Figure 14 shows the Baltim East 1 Well which is the first exploratory drilled well in our studied wells. There is a low decrease in the pressure values between BE1, BE2, and BE3 (Baltim East gas field, for example, at depth (TVDSS) = 3560 m pressure values are 5400 psi and 5375 psi for BE1 and BE2 respectively. For BE3, which was the third drilled well in the Baltim fast field (May 1995), it’s noticed that the pressure data values are about 5380 psi for a depth = 3650 (m, TVDSS), which is also considered a low decrease or low depletion.

Figure 14
figure 14

Pressure (psi) versus depth (m, TVDss) plots for the five studied wells.

In the Baltim North field, the pressure values also decreased within about 1 year for the BN1 well. The pressure was 3575 psi at a depth of 3750 m. The pressure data for BN2 is also considered a good indication of the low depletion that occurred in the Baltim North gas field. Two gas water contacts are represented on the (depth vs. pressure) plot, at BE1 and BN1 wells at different depths, which may be caused by the dipping of the layers towards the north. The great difference in GWC between BE1 and BN1 may give a significant indication of the presence of gas-condensate within this depth interval (3668m: 3754m). Finally, a low decrease in pressure values (low depletion) indicates less connection between the five wells that could be caused structurally or stratigraphically.

Conclusion

In conclusion, the comprehensive petrophysical analysis and evaluation of the Abu Madi Formation in the Baltim gas field reveal significant hydrocarbon potential across the studied wells. The petrophysical characteristics studied through wire-line logs and core data provide valuable insights into the reservoir’s quality and distribution.

  1. 1.

    Reservoir characteristics The net pay thickness in the Abu Madi Formation varies across the wells, with BE-1 having approximately 46 m, BE-2 at 28 m, BE-3 at 40 m, BN-1 at 61 m, and BN-2 at 6 m. These substantial pay intervals suggest the presence of considerable hydrocarbon accumulations within the formation.

  2. 2.

    Effective porosity The average effective porosity falls within the range of 15% to 21%, which is indicative of good reservoir quality. Higher effective porosity values are particularly notable in BE-3, suggesting favorable petrophysical performance in that well.

  3. 3.

    Shale volume The shale volume (Vsh) ranges from 1 to 22%. Lower shale volume, as observed in the central portion of the paleo Valley, contributes to better petrophysical quality and performance, making it a promising area for future exploration and development.

  4. 4.

    Hydrocarbon saturation Hydrocarbon saturation varies from 40 to 60% in the studied wells, further indicating the presence of commercial hydrocarbon accumulations. Gas saturation of around 60% in BN-2 is noteworthy, though it is accompanied by higher water saturation.

  5. 5.

    Pressure data Pressure data analysis reveals that the wells contain gas condensate, as indicated by pressure gradients ranging from 0.06 to 0.12 psi/ft. These pressure gradients align well with the litho-saturation models and are supported by production data from DSTs, reinforcing the assessment of the gas-condensate nature of the reservoir.

  6. 6.

    Future prospects The central portion of the paleo Valley emerges as a highly promising area for future exploration and development due to the presence of thicker Abu Madi sandstone intervals with higher average effective porosity and lower shale volume. Additionally, the southern part of the gas field, characterized by a low depletion rate as evident from pressure plots, remains favorable for ongoing production.

  7. 7.

    Consistency with core and pressure data It is important to highlight that the petrophysical analysis results align consistently with core data and pressure data, providing a robust basis for the assessment of the Abu Madi Formation’s hydrocarbon potential.

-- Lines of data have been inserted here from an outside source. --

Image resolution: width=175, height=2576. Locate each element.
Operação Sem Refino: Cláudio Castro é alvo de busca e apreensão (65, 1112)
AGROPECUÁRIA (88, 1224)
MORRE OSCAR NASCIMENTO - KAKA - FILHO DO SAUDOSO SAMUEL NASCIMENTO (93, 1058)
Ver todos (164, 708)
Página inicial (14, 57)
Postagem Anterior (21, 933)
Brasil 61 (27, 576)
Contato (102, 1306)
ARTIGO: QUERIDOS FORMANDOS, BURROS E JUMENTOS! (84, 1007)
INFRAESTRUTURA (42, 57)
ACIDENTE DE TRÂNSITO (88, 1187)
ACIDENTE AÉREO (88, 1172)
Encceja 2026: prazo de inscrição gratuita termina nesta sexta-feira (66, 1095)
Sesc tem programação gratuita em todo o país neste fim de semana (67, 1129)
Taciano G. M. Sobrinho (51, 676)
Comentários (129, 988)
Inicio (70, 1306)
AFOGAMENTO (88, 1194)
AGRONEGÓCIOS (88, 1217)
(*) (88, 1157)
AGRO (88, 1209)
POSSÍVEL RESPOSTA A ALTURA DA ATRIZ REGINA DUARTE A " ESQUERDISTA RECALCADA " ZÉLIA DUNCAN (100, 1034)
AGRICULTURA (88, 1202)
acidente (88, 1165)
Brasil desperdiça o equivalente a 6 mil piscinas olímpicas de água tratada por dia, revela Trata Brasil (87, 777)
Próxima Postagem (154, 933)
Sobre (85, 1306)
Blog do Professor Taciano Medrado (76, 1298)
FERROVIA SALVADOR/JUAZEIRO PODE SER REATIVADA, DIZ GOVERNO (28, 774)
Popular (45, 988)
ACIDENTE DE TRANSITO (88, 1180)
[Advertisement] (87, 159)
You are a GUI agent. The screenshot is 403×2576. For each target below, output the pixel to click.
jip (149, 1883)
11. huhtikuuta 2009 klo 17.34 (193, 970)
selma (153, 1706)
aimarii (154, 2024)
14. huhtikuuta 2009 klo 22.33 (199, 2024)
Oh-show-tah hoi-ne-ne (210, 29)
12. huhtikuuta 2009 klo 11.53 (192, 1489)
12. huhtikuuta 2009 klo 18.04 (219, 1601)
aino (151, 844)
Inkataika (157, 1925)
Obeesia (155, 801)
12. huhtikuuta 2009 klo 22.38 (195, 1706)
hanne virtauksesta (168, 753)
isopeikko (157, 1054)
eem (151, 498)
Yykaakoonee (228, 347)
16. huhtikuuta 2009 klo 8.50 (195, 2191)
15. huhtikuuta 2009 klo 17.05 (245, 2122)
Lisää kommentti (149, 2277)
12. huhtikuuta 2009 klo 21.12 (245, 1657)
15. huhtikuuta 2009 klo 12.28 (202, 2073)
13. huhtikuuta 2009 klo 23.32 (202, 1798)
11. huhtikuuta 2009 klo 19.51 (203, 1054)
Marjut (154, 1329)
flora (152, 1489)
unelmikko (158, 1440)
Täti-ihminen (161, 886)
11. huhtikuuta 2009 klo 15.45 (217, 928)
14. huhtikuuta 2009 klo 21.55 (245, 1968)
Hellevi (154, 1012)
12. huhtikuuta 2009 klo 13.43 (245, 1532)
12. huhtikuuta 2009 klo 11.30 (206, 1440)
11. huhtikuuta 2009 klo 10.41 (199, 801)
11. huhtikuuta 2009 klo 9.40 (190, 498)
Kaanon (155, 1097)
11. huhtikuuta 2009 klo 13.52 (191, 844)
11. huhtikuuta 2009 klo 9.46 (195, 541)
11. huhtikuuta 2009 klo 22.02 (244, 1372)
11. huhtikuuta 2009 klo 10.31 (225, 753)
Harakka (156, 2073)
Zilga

In summary, the combination of petrophysical analysis, core data, and pressure data strongly supports the conclusion that the Abu Madi Formation within the Baltim gas field possesses substantial hydrocarbon potential. The findings indicate favorable reservoir characteristics, making it a promising area for further exploration, development, and continued hydrocarbon production.